Task item
Once the line containing "Image resolution: width=119, height=2576." is found in the records below, return it and each following line exactly, up to and including the line containing "Atebion (36, 166)", and nothing else.

*** Record extracts

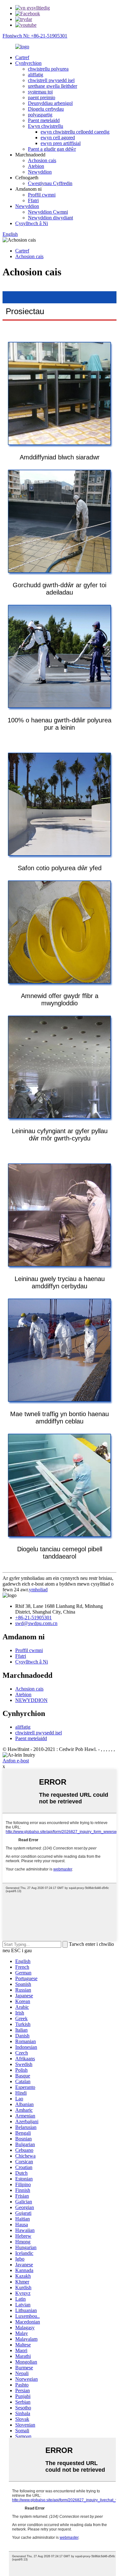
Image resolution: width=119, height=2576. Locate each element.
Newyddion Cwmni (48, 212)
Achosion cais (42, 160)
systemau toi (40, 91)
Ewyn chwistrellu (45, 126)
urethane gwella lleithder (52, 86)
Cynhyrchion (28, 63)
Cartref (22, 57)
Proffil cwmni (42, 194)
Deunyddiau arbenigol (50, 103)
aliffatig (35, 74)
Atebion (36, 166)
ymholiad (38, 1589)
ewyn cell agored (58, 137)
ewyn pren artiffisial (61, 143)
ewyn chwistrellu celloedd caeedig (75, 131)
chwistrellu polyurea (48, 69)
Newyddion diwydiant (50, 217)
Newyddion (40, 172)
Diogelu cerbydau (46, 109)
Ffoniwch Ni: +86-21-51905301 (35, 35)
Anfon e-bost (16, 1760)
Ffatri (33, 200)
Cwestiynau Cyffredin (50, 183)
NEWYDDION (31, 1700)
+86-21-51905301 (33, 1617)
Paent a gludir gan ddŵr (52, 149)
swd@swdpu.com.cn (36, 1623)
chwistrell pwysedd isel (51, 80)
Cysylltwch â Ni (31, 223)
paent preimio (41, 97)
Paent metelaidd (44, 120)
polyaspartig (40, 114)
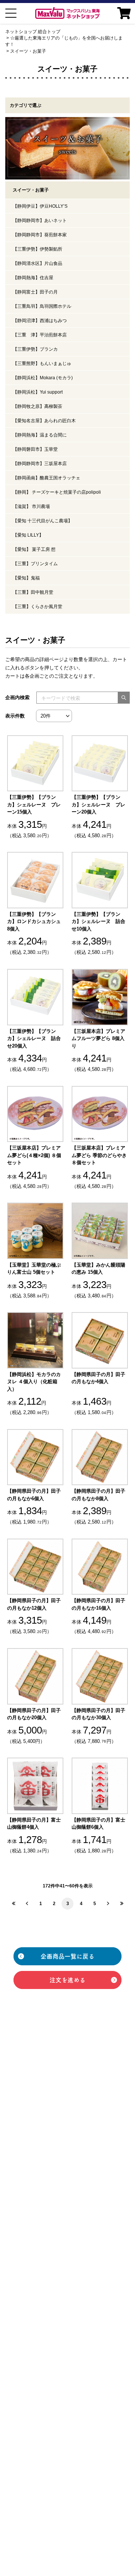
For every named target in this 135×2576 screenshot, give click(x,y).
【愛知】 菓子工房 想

******
*** Record extracts

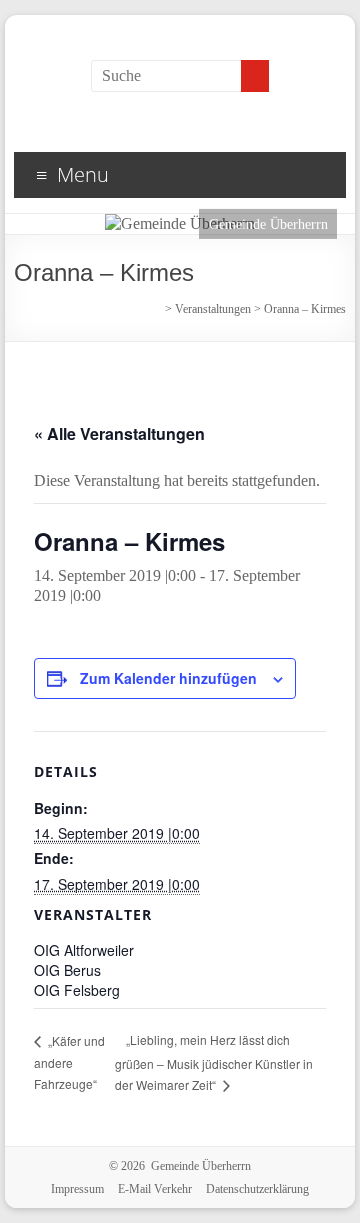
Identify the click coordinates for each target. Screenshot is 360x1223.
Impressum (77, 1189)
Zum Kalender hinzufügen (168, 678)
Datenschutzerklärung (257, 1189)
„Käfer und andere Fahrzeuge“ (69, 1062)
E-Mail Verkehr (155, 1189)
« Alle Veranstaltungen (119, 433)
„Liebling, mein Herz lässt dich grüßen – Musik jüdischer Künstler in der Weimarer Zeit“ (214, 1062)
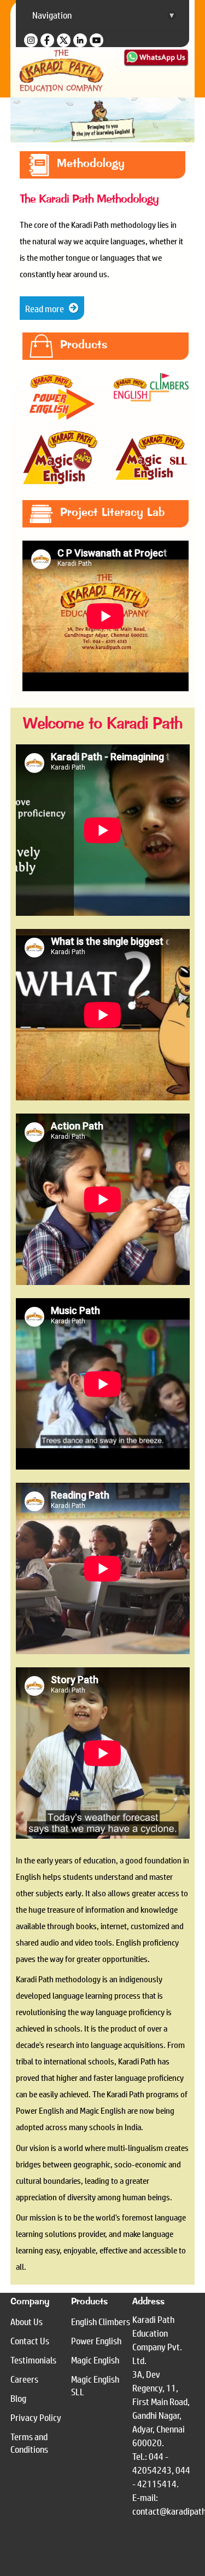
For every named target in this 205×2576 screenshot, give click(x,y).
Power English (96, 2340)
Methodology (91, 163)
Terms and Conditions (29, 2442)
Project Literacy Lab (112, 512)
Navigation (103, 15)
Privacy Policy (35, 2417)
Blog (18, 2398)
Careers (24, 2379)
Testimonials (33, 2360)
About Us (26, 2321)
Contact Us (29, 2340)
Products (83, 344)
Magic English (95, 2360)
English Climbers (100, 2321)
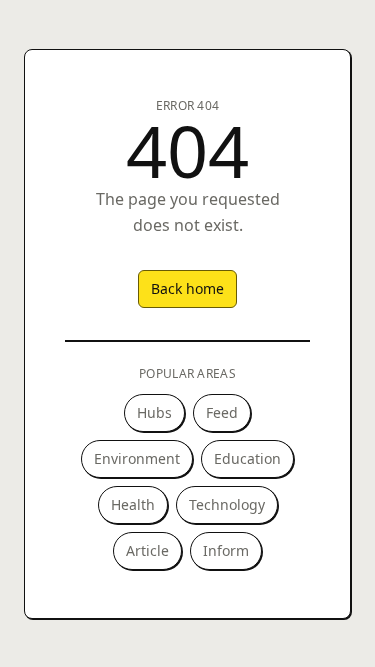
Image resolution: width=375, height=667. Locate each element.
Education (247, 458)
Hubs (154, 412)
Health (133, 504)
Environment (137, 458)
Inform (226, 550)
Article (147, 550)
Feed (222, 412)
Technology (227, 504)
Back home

******
*** Record extracts

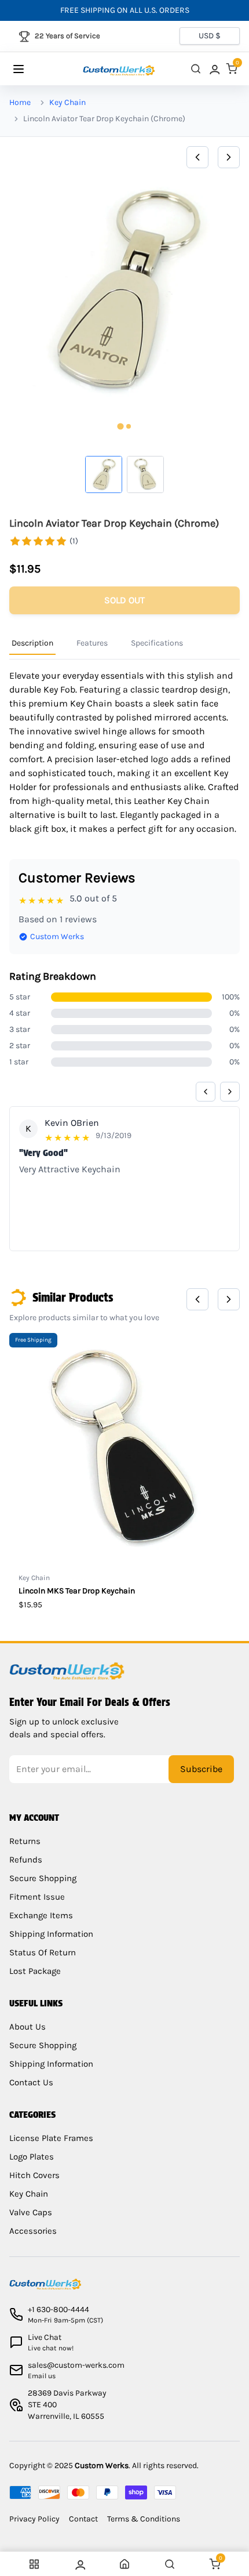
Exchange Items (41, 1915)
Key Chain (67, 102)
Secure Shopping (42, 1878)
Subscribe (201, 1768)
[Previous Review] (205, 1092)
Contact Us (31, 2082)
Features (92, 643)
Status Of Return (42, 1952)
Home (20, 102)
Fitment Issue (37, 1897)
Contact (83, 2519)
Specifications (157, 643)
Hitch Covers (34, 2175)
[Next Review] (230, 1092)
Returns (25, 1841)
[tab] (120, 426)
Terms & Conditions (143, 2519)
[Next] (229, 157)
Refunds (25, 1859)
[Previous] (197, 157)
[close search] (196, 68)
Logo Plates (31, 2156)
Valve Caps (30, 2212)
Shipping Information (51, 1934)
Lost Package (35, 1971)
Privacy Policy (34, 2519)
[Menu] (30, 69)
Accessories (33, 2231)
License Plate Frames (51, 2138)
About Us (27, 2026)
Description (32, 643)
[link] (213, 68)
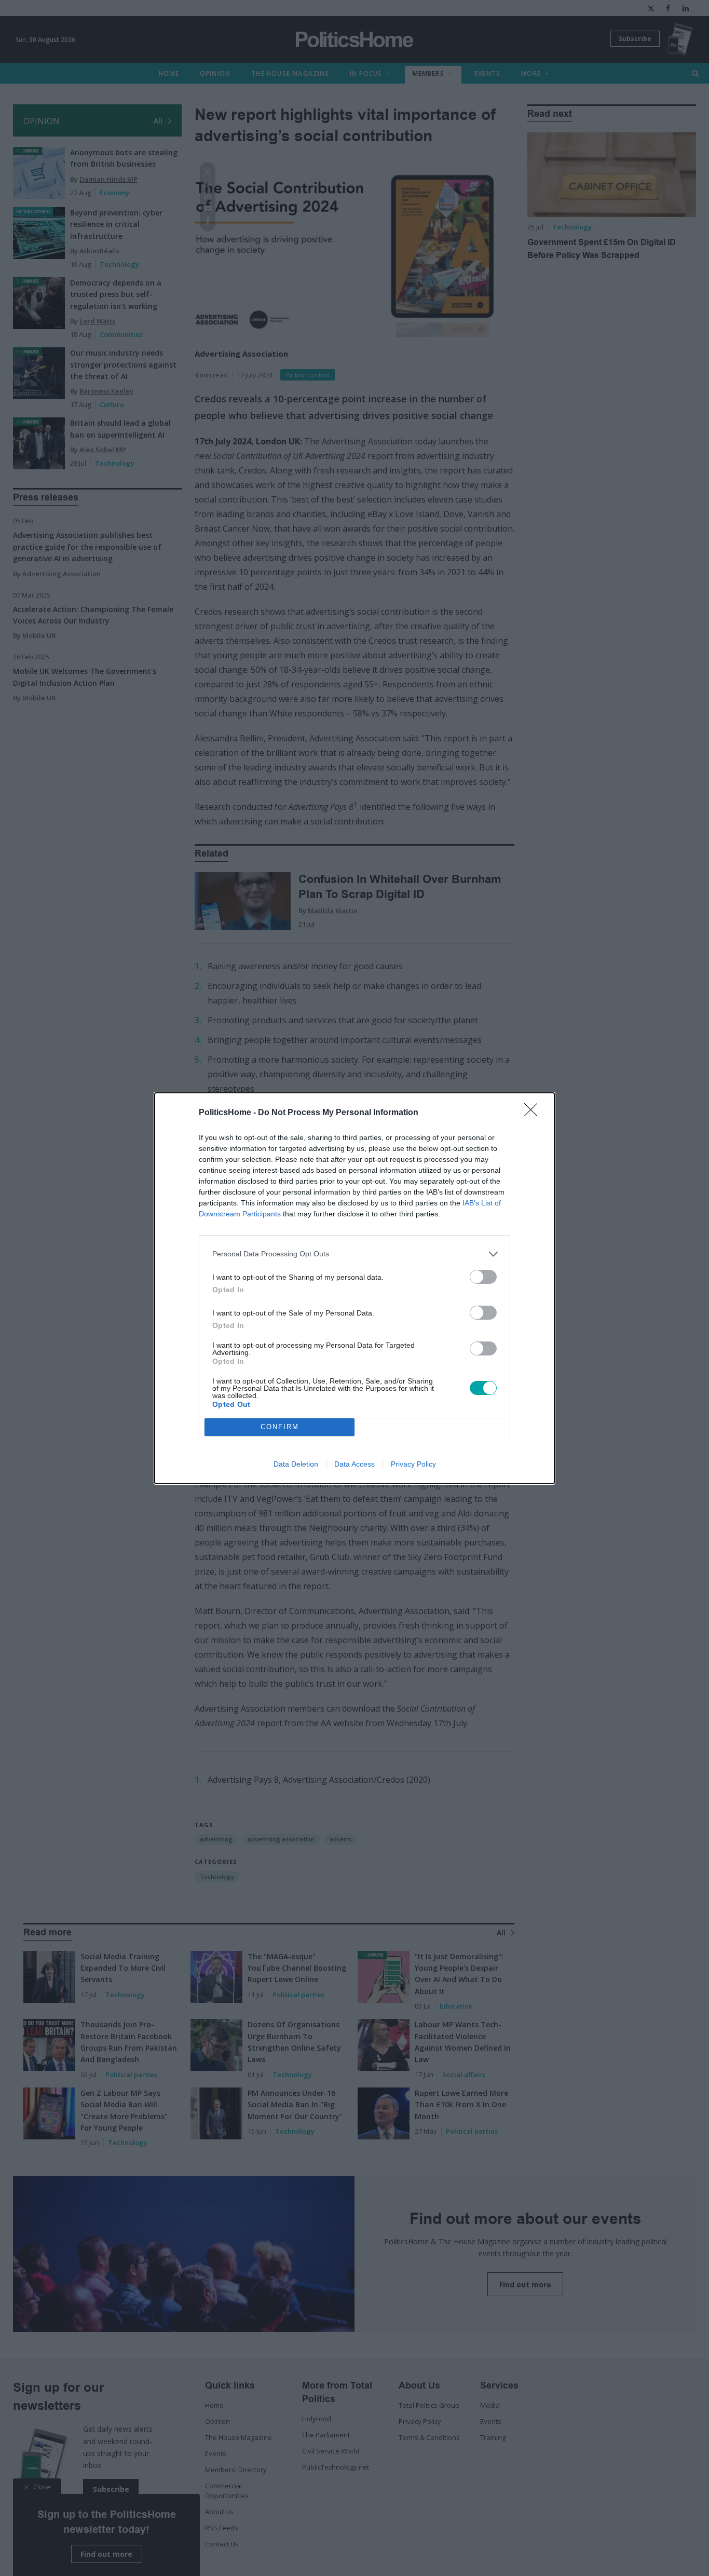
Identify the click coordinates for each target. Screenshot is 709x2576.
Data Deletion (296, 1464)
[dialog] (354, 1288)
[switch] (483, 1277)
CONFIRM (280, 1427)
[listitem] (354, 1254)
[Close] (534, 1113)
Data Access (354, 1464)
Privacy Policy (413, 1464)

******

The completed task
Image resolution: width=119, height=2576. Locate each element.
Newyddion Cwmni (48, 212)
Achosion cais (42, 160)
systemau toi (40, 91)
Ewyn chwistrellu (45, 126)
urethane gwella lleithder (52, 86)
Cynhyrchion (28, 63)
Cartref (22, 57)
Proffil cwmni (42, 194)
Deunyddiau arbenigol (50, 103)
aliffatig (35, 74)
Atebion (36, 166)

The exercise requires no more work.